© Reuters. U.S. one dollar banknotes are seen in this illustration taken February 8, 2021. REUTERS/Dado Ruvic/Illustration
By Saikat Chatterjee and Sujata Rao
LONDON (Reuters) – “Our currency, your problem,” were the words of a former U.S. Treasury secretary in 1971 to other finance ministers aghast at the dollar’s surge. More than 50 years on, relentless dollar strength is again leaving a trail of destruction in its wake.
The U.S. currency vaulted to two-decade highs this week, and its strength is tightening financial conditions just as the world economy confronts the prospect of a slowdown.
The surge threatens “to damage the broader market environment and expose the economic and financial cracks in the system,” said Samy Chaar, chief economist at Lombard Odier.
The 8% gain in the this year may not reverse in the near future.
Safe-haven appeal for the greenback is intact, with a dollar financing stress indicator from Barclays (LON:) near its highest level in seven years. And analysis of past peak-to-trough ranges implies the dollar index could rise another 2% to 3%, Barclays said.
Here are some areas affected by the dollar’s muscle-flexing:
The dollar’s latest bout of strength has hit other G10 currencies, from the British pound to the New Zealand dollar, as well as those from developing countries that have big balance of payments deficits.
Even the quintessential safe-haven Swiss franc has not been spared, trading near a March 2020 low versus the greenback.
While currency weakness normally benefits export-reliant Europe and Japan, the equation may not hold when inflation is high and rising, as imported food and fuel become costlier as do companies’ input costs.
Euro zone inflation hit a record 7.5% this month and Japanese lawmakers are fretting that the yen, at 20-year lows, will inflict damage on households. Half of Japanese firms expect higher costs to hurt earnings, a survey found.
But growth concerns may prevent central banks, especially in Europe and Japan, from tightening policy in line with the Federal Reserve. Many reckon that could push the euro down to parity with the dollar, a level unseen since 2002.
“With economic recession risk present, who cares how hawkish the ECB (European Central Bank) is or what is priced into the rates curve?,” Societe Generale (OTC:) strategist Kit Juckes said.
TIGHTER FINANCIAL CONDITIONS
A rising dollar helps to tighten financial conditions, which reflect the availability of funding in an economy.
Goldman Sachs (NYSE:), which compiles the most widely used financial conditions indexes (FCI), says a 100-basis-point tightening in its FCI can crimp growth by one percentage point in the following year.
The FCI, which factors in the impact of the trade-weighted dollar, shows global conditions are at their tightest since 2009. The FCI has tightened by 104 basis points since April 1. While equity and bond selloffs had a bigger impact, the dollar’s more than 5% rise in this period will have contributed as well.
EMERGING MARKET PROBLEMS
Almost all past emerging market crises were linked to dollar strength. As the dollar rises, developing countries must tighten monetary policy to head off falls in their own currencies. Not doing so would exacerbate inflation and raise the cost of servicing dollar-denominated debt.
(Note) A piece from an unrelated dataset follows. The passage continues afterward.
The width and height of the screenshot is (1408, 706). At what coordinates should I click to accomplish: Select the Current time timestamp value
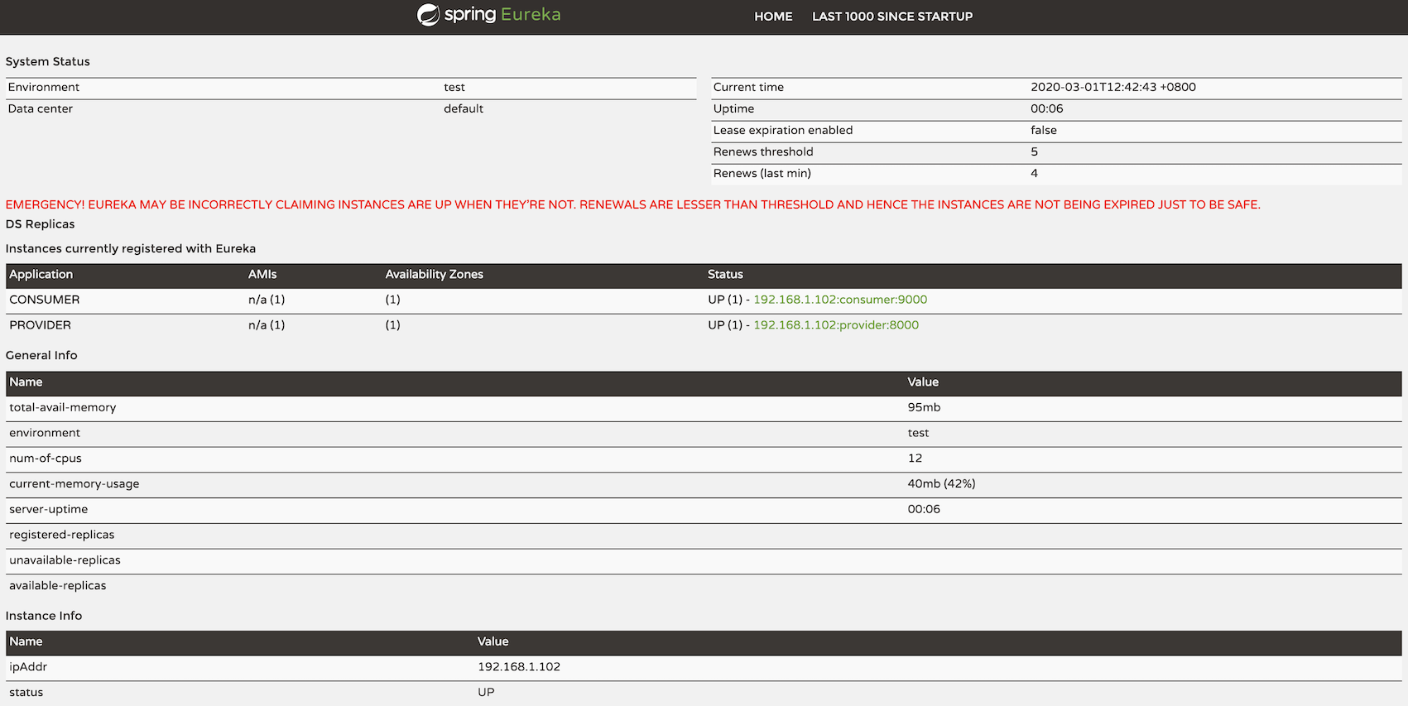pyautogui.click(x=1112, y=87)
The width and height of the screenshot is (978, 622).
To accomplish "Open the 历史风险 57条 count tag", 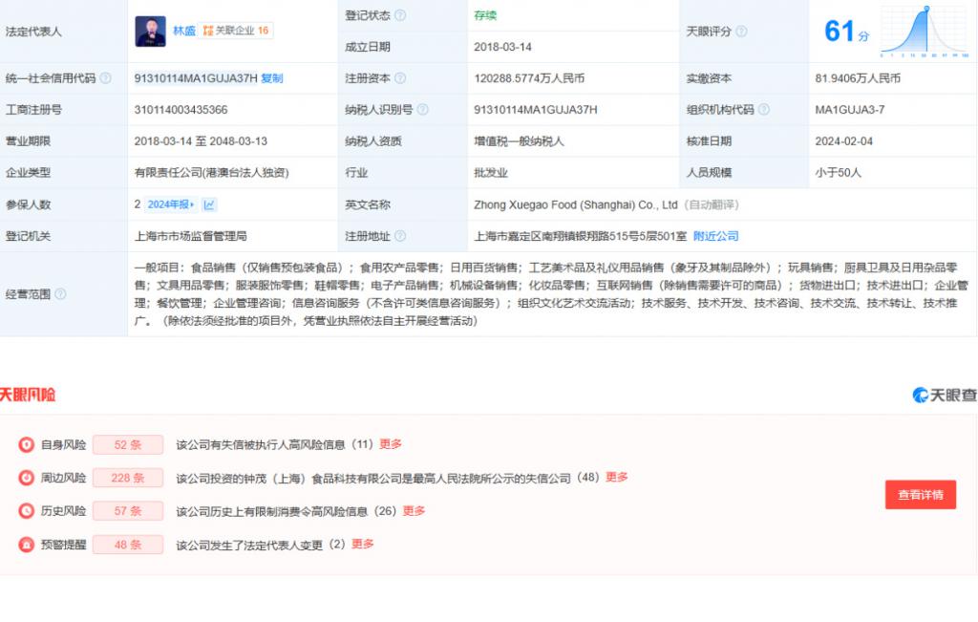I will point(128,511).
This week, India implemented an unscheduled interest rate rise while Chile put in a bigger-than-expected 125-basis-point rate hike.
Median foreign-currency government debt in emerging markets stood at a third of GDP by the end of 2021, Fitch estimates, compared to 18% in 2013. Several countries are already seeking assistance from the International Monetary Fund and World Bank, and further dollar strength could add to those numbers.
Investors are increasingly wary. Emerging market currencies are at a Nov. 2020 low, while the premium demanded to hold EM dollar bonds versus Treasuries is up some 100 basis points this year
COMMODITY GAIN AND PAIN
The rule of thumb is that a firmer greenback makes dollar-denominated commodities costlier for non-dollar-based consumers, eventually subduing demand and prices.
That’s yet to happen this time as problems such as the war in Ukraine and China’s COVID lockdowns hamper the production and trade in major commodities.
Dollar strength generally means higher revenues for commodity exporters such as Chile, Australia and Russia, though that is offset by higher costs for machinery and equipment.
But as rising U.S. yields and a stronger dollar threaten global growth, commodity prices are starting to suffer. JPMorgan (NYSE:) said this week it was reducing exposure to the Chilean peso, Peruvian sol and others to position for “challenging times.”
The Fed might welcome a rising greenback that calms imported inflation – Societe Generale estimates a 10% dollar appreciation causes U.S. consumer inflation to decline by 0.5 percentage points over a year.
With U.S. gas prices at record levels, the dollar’s surge has so far provided little relief. Money markets expect 200 basis points of rate hikes in the United States over the remainder of the year and see the Fed’s policy rate peaking around 3.5% by mid-2023.
However, if upcoming U.S. inflation data for April show price pressures peaking, those bets could be dialled down.